What is needed:
Select every line below containing the word "Braided".

(Collected data)
----------------------------------------

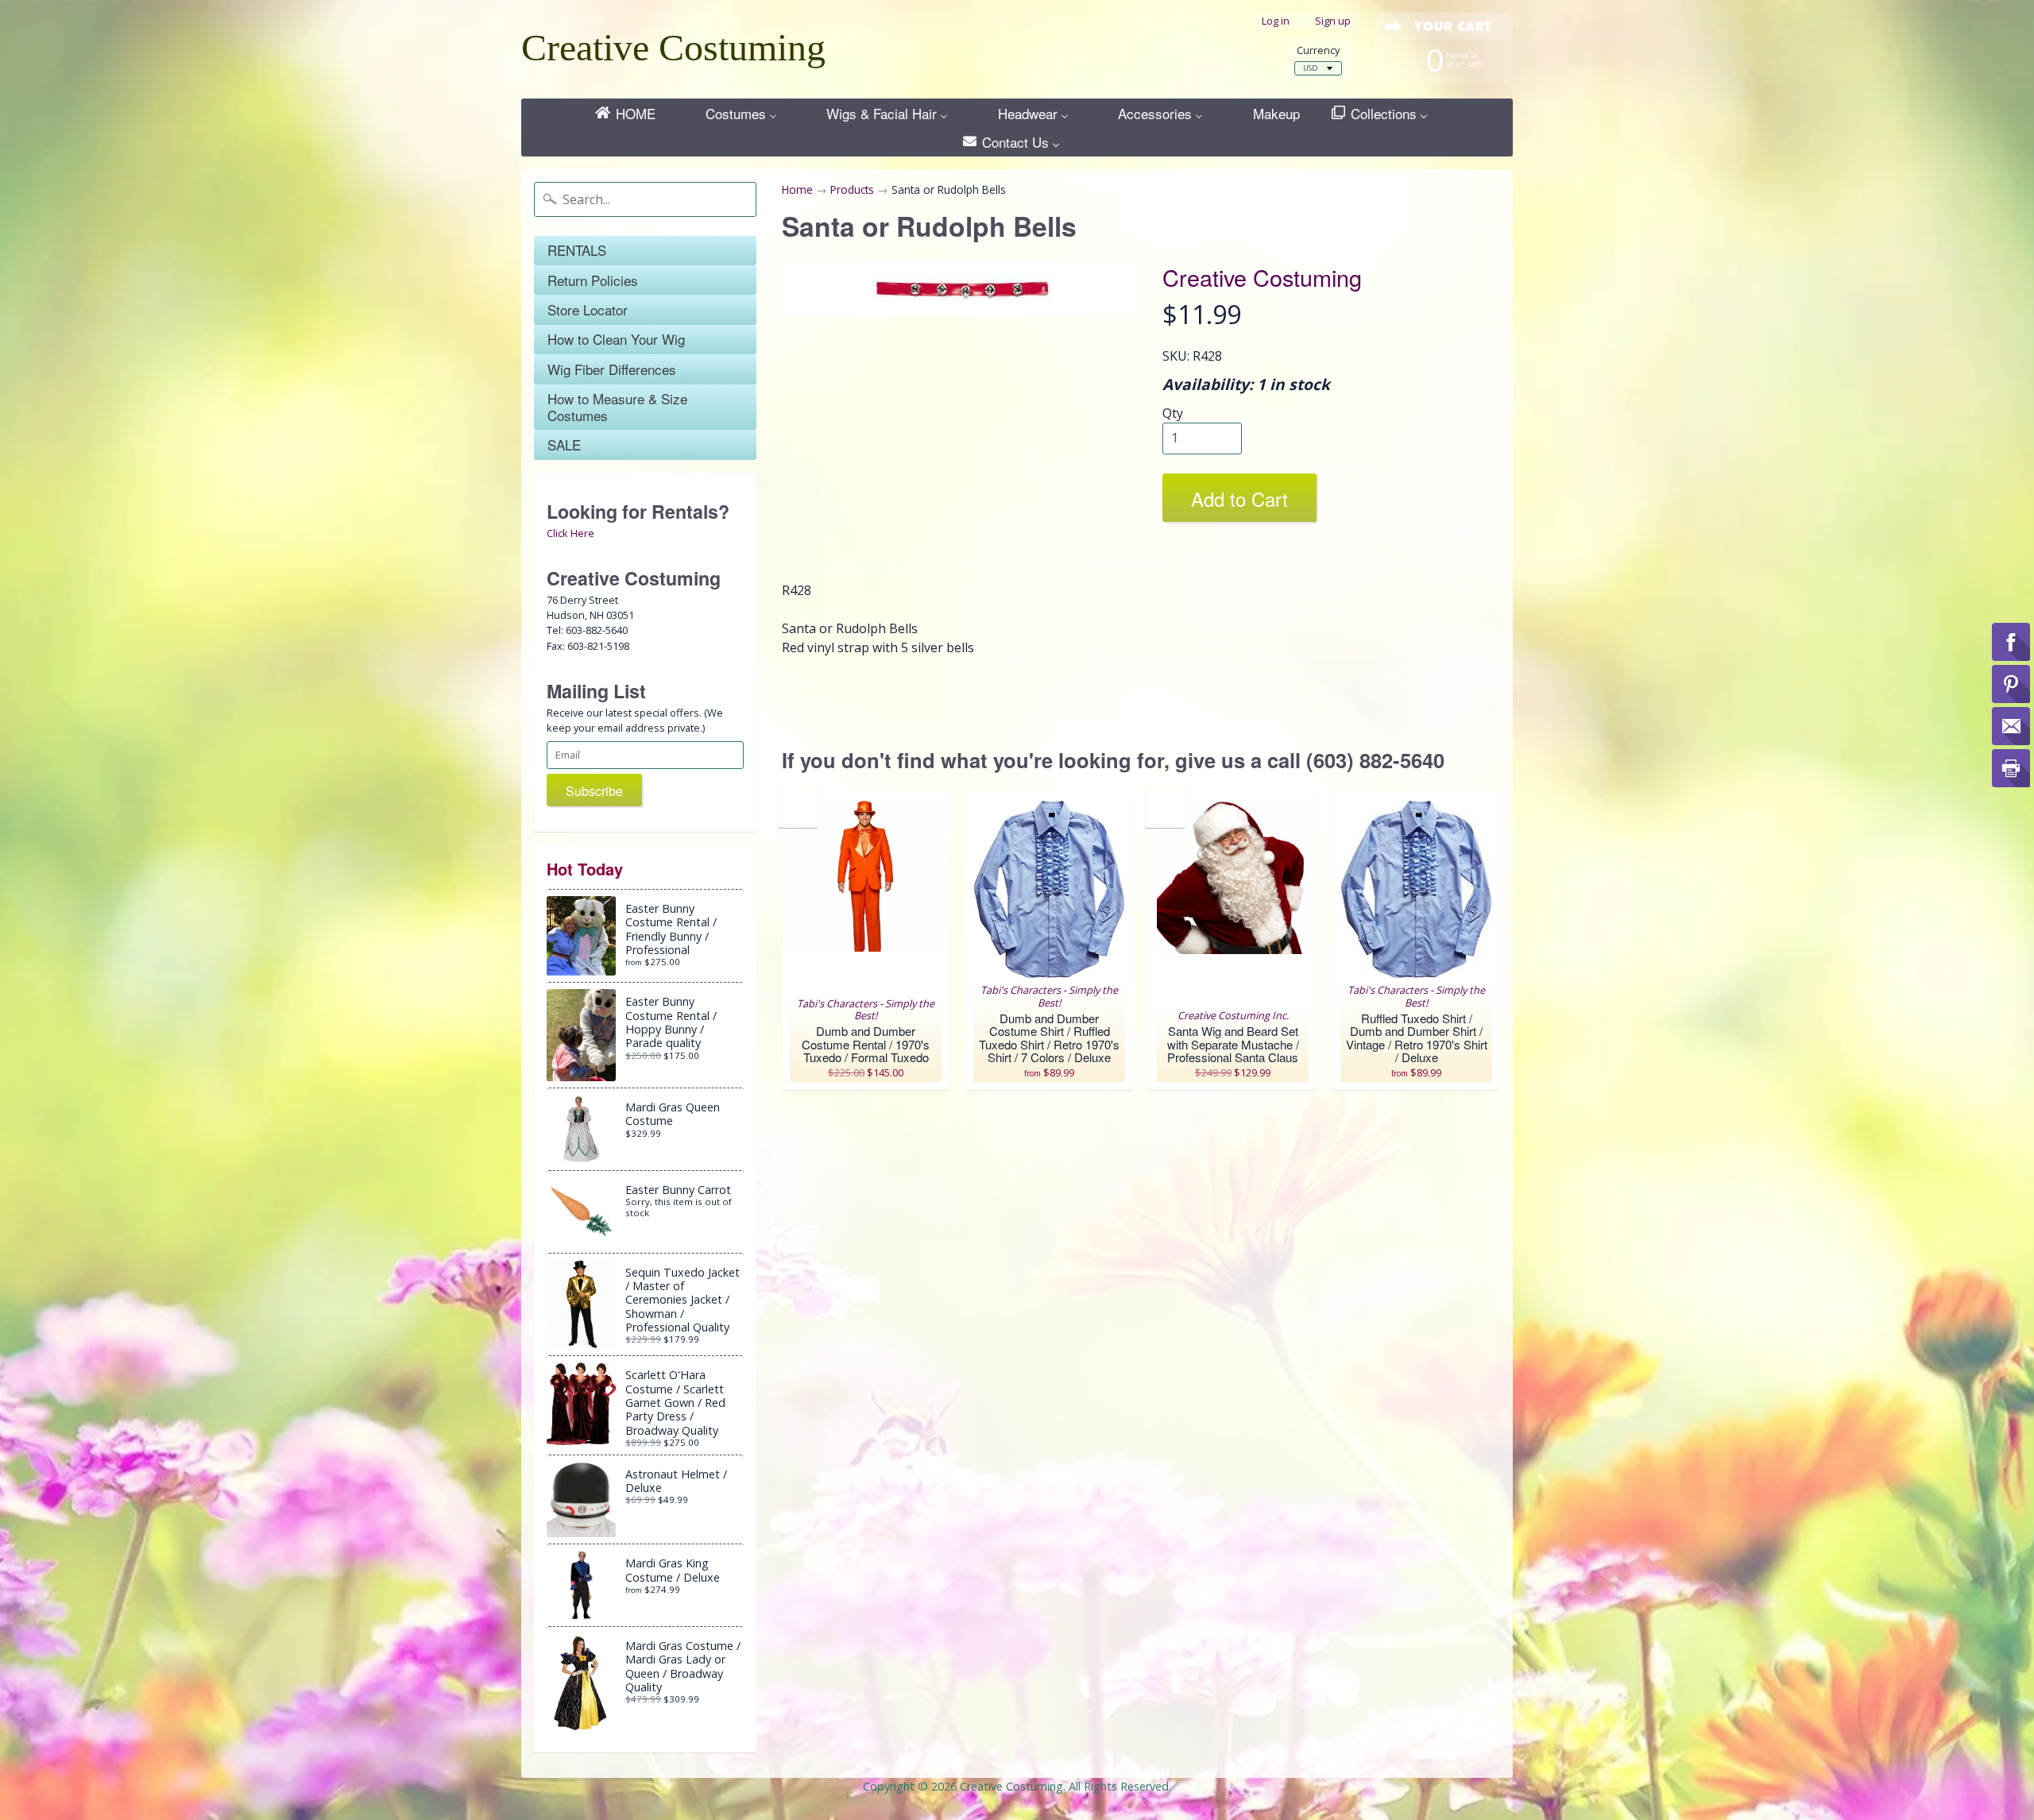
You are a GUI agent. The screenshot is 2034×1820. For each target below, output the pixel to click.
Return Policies (592, 280)
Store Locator (587, 309)
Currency (1318, 50)
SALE (564, 444)
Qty (1172, 413)
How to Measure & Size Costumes (617, 406)
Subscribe (594, 791)
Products (852, 189)
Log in (1276, 21)
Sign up (1333, 21)
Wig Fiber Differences (611, 369)
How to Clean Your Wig (616, 339)
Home (797, 189)
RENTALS (576, 250)
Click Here (570, 533)
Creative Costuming (673, 47)
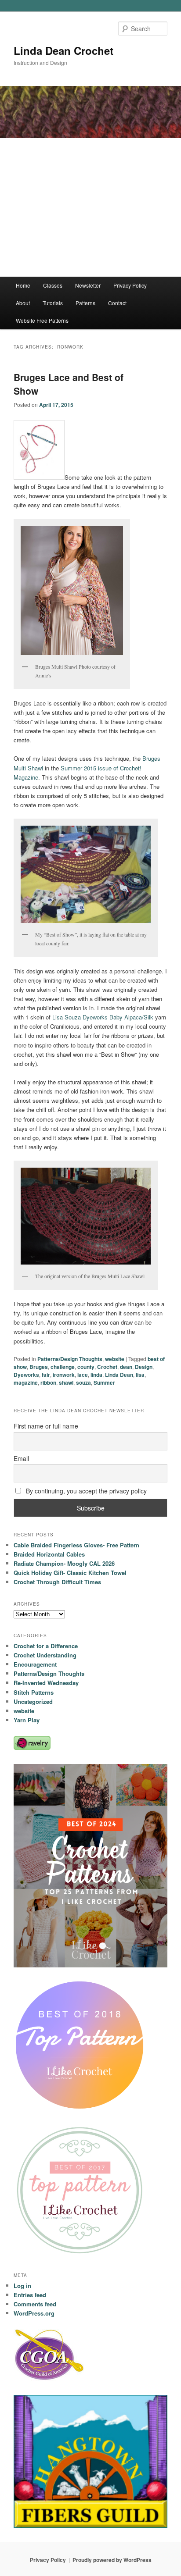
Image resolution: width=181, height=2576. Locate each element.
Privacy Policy (130, 285)
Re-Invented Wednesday (46, 1682)
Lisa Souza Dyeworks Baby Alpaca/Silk (103, 1017)
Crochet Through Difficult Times (57, 1582)
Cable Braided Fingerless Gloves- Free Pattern (76, 1545)
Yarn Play (27, 1720)
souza (83, 1382)
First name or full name (46, 1426)
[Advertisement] (90, 207)
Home (23, 285)
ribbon (48, 1382)
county (85, 1367)
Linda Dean (119, 1375)
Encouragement (35, 1664)
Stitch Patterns (34, 1692)
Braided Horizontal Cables (49, 1554)
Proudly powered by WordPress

----------------------------------------

Output:
Cable Braided Fingerless Gloves- Free Pattern (76, 1545)
Braided Horizontal Cables (49, 1554)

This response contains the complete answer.